小鹿野町・長留地域には、佐倉惣五郎(宗吾)を羽黒神と共に主祭神として祀る社があり、通称「宗吾神社」ともいう。今でも宗吾への信仰心が中心となっていて、参拝時も「南無宗吾様」と唱えて祈願する人が多いという。
・所在地 埼玉県秩父郡小鹿野町長留3537
・ご祭神 羽黒大神 諏訪大神 宗吾大明神
・社 格 長留中郷鎮守
・例祭等 春祭り 4月28日 例大祭 10月体育の日(長留の獅子舞)
日本武神社から埼玉県道209号小鹿野影森停車場線を2㎞程南下し、「蕨平」交差点を直進する。「Wikipedia」によると、「長若」交差点から「蕨平」交差点までは埼玉県道43号皆野荒川線との重複区間であるようだ。「蕨平」交差点からは県道43号線となり、南西方向に800m程進むと右手に立派な藁葺屋根の歌舞伎舞台が見え、その手前にどっしりとした長留羽黒神社の木製の鳥居が立っている。長留羽黒神社はその北側に伸びる参道の先で、山の中腹に鎮座している。
長留羽黒神社正面
鳥居の左側にある藁葺屋根の歌舞伎舞台 町指定文化財の標柱
小鹿野町・長留地域は、『新編武蔵風土記稿』に「土地西南東の三方は山ありて、北は自然と卑き村なり、土症は眞土多く又砂交りありて、野土は十が一ありと云ふ、水田は僅かにして陸田多し、山林は田畠にひとし、當村は南に山ありて除地の村なれば、雨多き年は作りものみのり惡く、又旱りする時は砂地の邊は痛み易しと云、又猪・鹿多くして耕地を荒すとなり」と記されているような土地であったため、氏子の困窮も並大抵ではなく、苦しい年がしばしばあった。農民の救済者であった佐倉宗吾郎に厚い信仰心が寄せられた背景には、このような事情も大きくかかわっていたと思われる。
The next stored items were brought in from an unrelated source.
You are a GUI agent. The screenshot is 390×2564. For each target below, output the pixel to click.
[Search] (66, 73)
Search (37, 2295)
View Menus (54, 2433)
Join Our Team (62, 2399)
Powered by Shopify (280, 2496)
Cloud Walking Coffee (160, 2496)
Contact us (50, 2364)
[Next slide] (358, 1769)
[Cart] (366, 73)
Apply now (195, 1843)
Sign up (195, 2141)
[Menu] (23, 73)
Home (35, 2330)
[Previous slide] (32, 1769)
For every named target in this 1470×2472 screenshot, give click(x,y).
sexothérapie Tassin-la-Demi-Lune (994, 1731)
因みに氏子数は、氏子区域長留仲組の世帯数が明治末年40戸あったが、その後過疎化が進み、現在では30戸余りに減少している。また全戸は農家で、現在養蚕・椎茸・しめじ栽培が中心である。
鳥居上部には「諏訪・羽黒・宗吾」と並列する この石柱から長い参道が山の中腹まで続く
社号額が掲げられている。 とは、当初は考えもしなかった。
参道手前に設置されている文化財の案内板
・町指定有形民俗文化財 羽黒神社(宗吾神社)の舞殿 平成2年11月26日指定
長留仲組の鎮守、羽黒神社は、一般に宗吾様と親しまれています。これは、幕末に下総の宗吾霊堂(義民・佐倉宗吾郎を祀る)から勧請し、占いがよく当たることで近隣に知られた宗吾大明神を合祀しているためです。仲組はもと蕨平の羽黒神社の氏子でしたが、慶応年間(1865-68)に獅子舞をめぐって争いが起こり、羽黒大神、諏訪大神を分祀し、宗吾大明神とともに3神を祀りました。それ以来仲組が獅子舞を継承し、参道中腹に舞殿を建造しました。建造年代は、明治初期と推定され、大正4年山崩れのため現在地に移転改築されました。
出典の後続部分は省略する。